Exercise description.
Within this material, how many lines have the string "degrees" in them? The answer is a number, with nothing added.
== Segment start ==
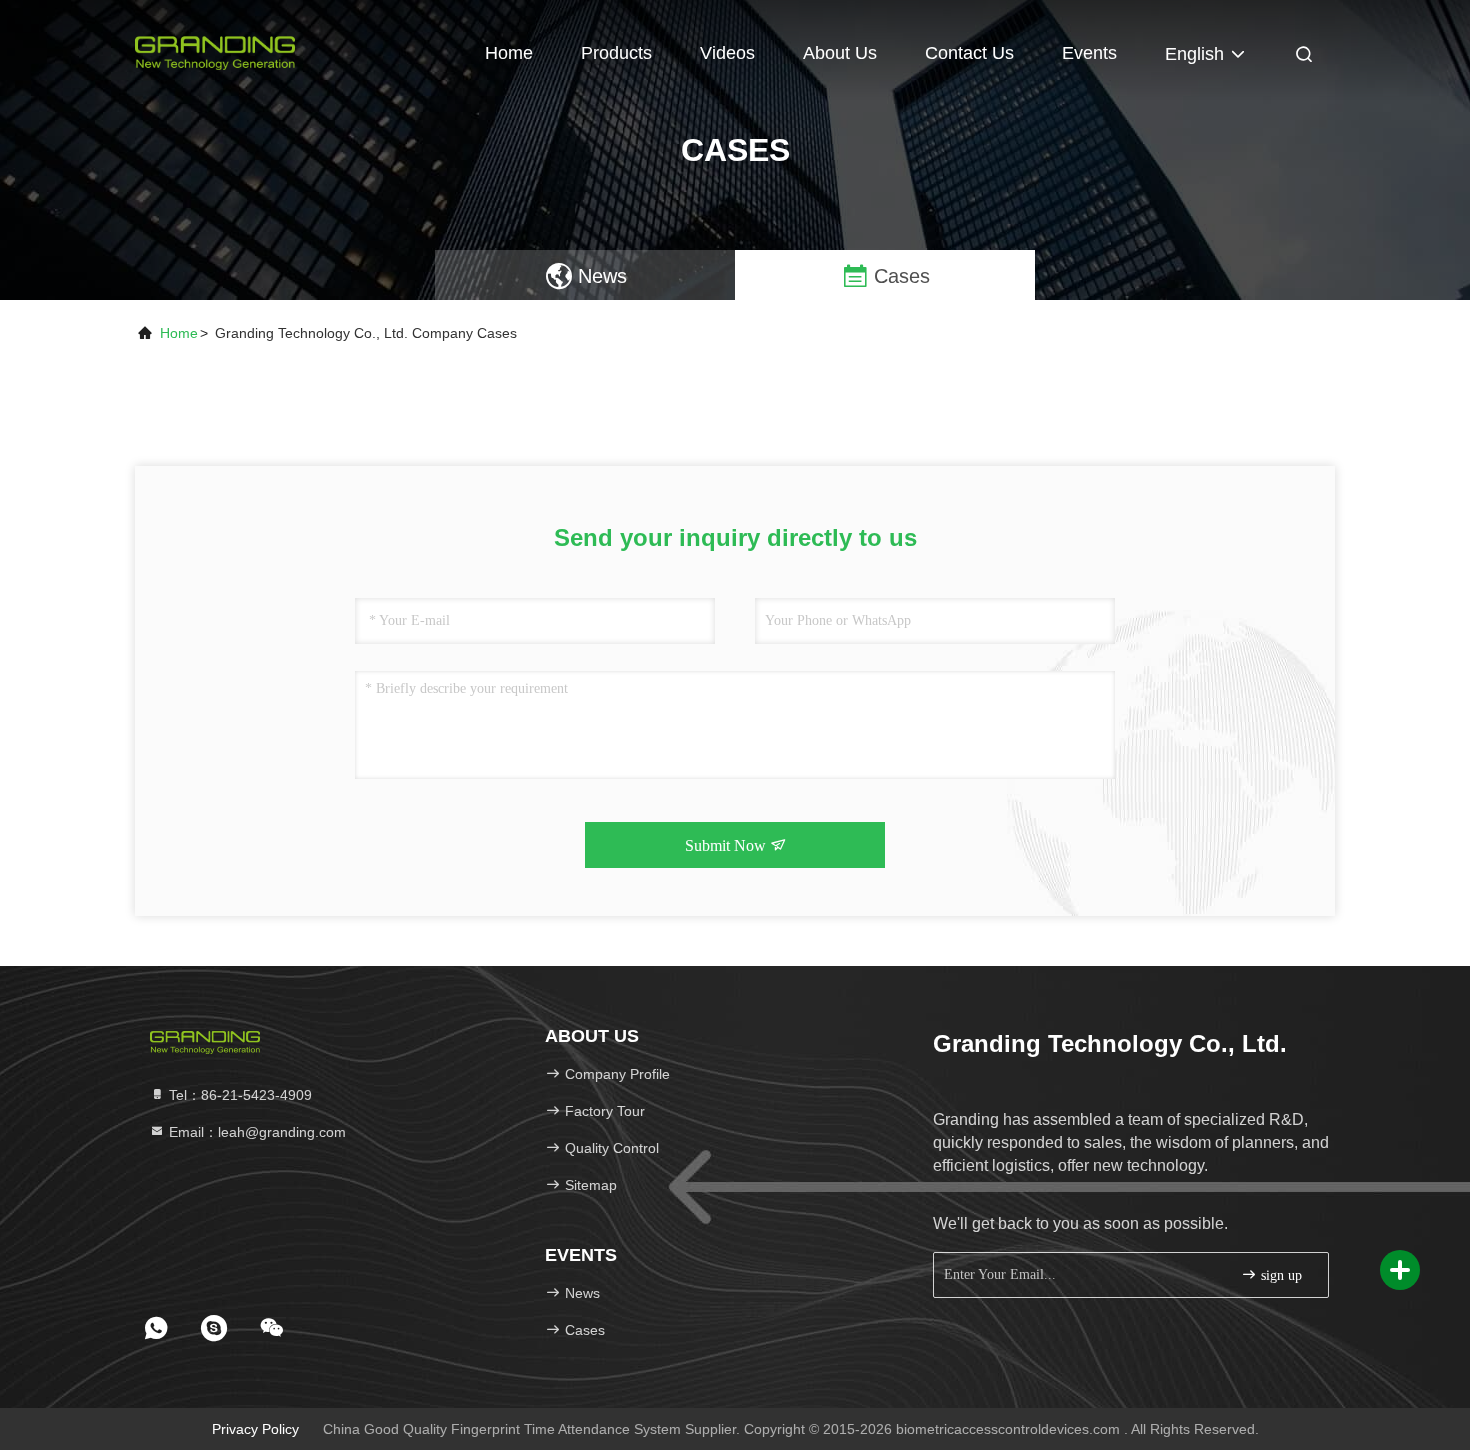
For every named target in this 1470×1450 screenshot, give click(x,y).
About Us (840, 53)
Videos (727, 53)
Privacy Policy (255, 1429)
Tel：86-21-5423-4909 (238, 1095)
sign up (1279, 1275)
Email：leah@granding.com (255, 1132)
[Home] (215, 50)
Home (509, 53)
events (1089, 53)
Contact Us (969, 53)
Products (616, 53)
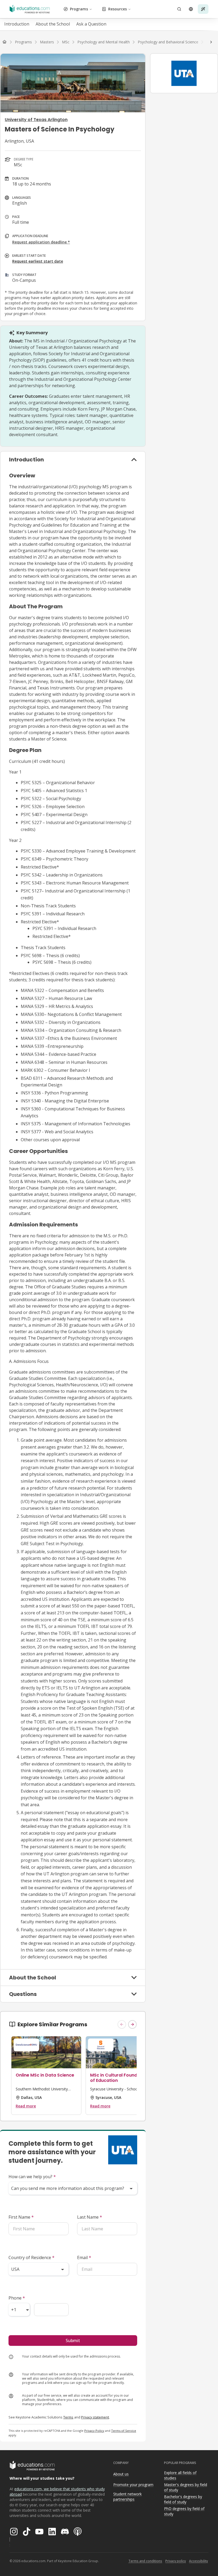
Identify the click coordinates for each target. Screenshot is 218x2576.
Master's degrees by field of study (185, 2487)
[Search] (179, 9)
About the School (53, 24)
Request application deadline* (41, 242)
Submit (73, 2340)
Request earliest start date (37, 261)
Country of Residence (31, 2257)
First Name (21, 2217)
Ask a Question (91, 24)
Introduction (16, 24)
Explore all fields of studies (180, 2475)
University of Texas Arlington (36, 120)
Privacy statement (95, 2417)
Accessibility (198, 2561)
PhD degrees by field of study (184, 2511)
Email (84, 2257)
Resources (117, 8)
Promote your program (133, 2484)
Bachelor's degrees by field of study (183, 2499)
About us (121, 2473)
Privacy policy (175, 2561)
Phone (17, 2298)
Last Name (89, 2217)
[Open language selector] (191, 9)
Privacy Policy (94, 2431)
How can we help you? (32, 2177)
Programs (79, 8)
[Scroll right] (211, 42)
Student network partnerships (127, 2496)
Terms (68, 2417)
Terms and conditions (145, 2561)
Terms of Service (123, 2431)
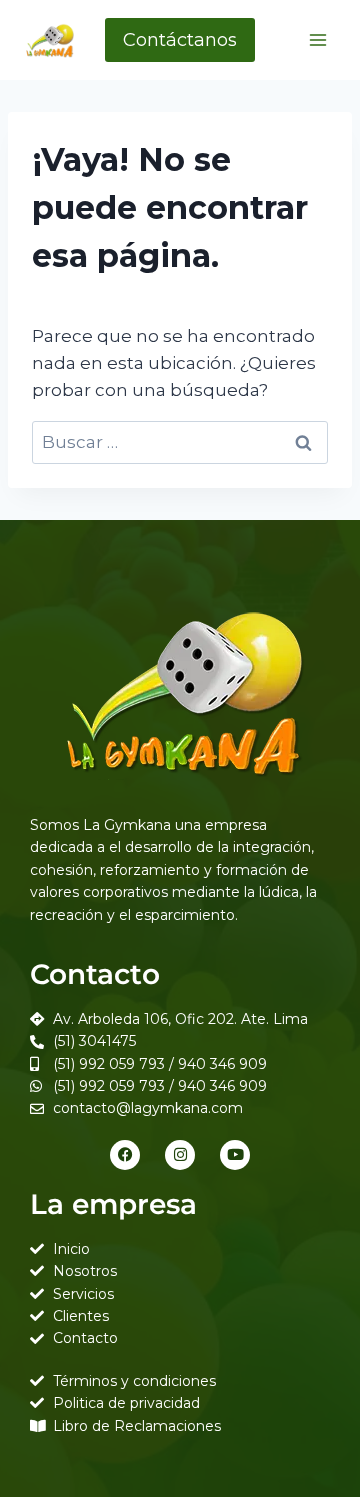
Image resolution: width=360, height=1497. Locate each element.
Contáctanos (180, 40)
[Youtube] (235, 1155)
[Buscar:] (180, 442)
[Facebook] (125, 1155)
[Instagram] (180, 1155)
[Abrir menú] (317, 39)
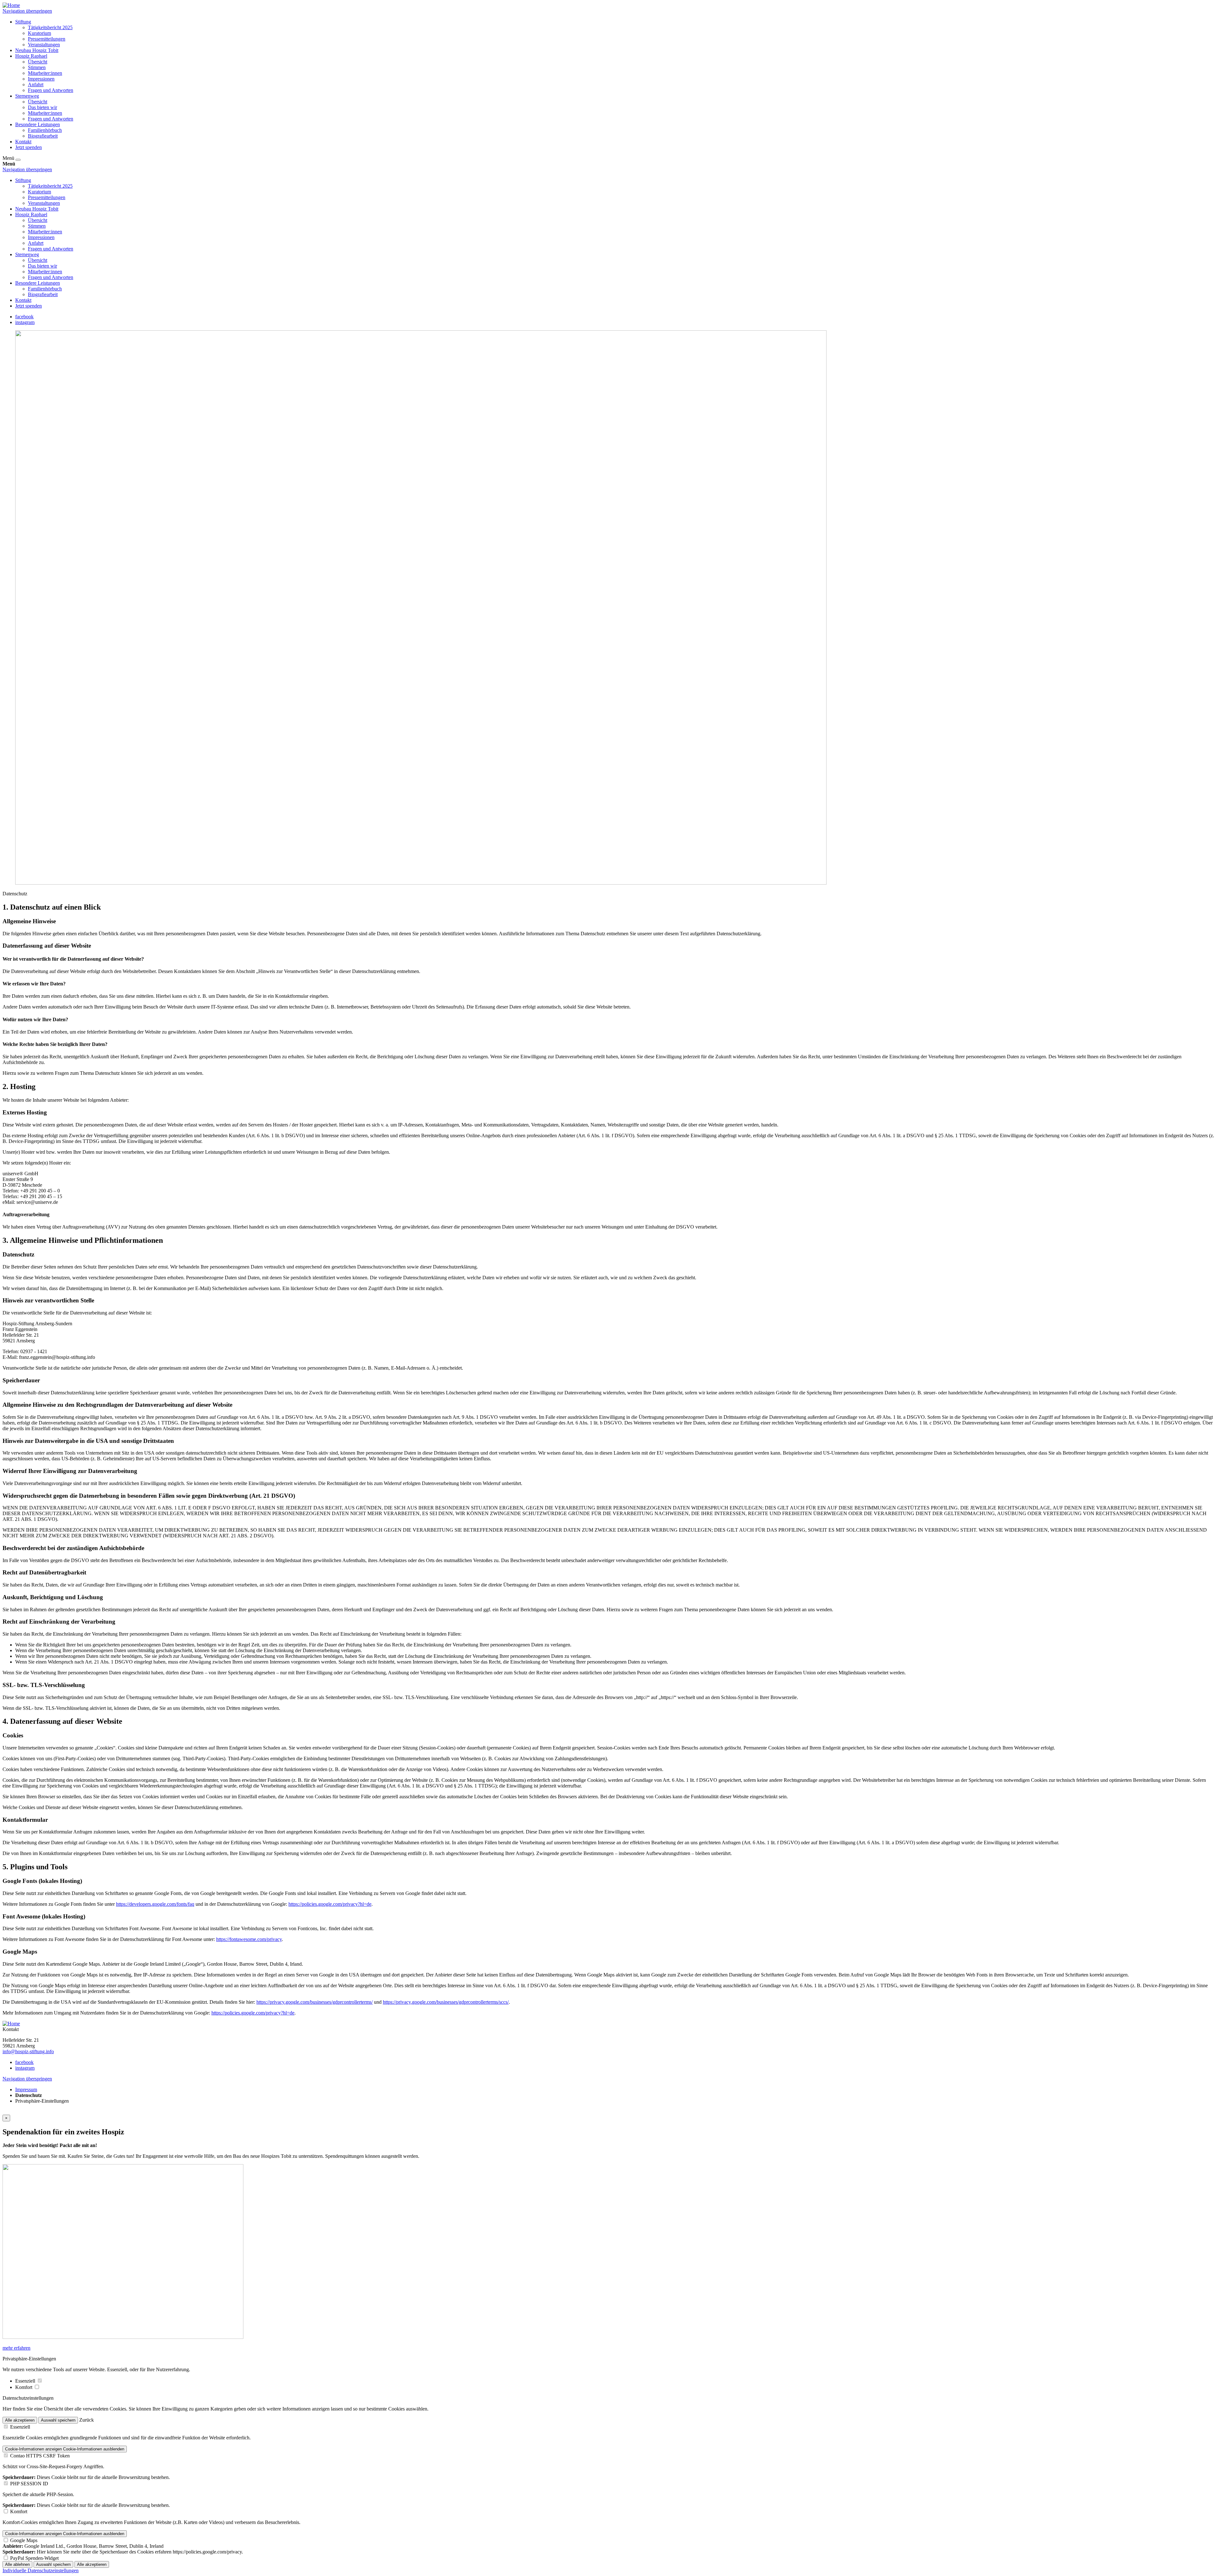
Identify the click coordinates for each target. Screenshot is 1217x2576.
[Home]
== Segment end ==
Expected output.
3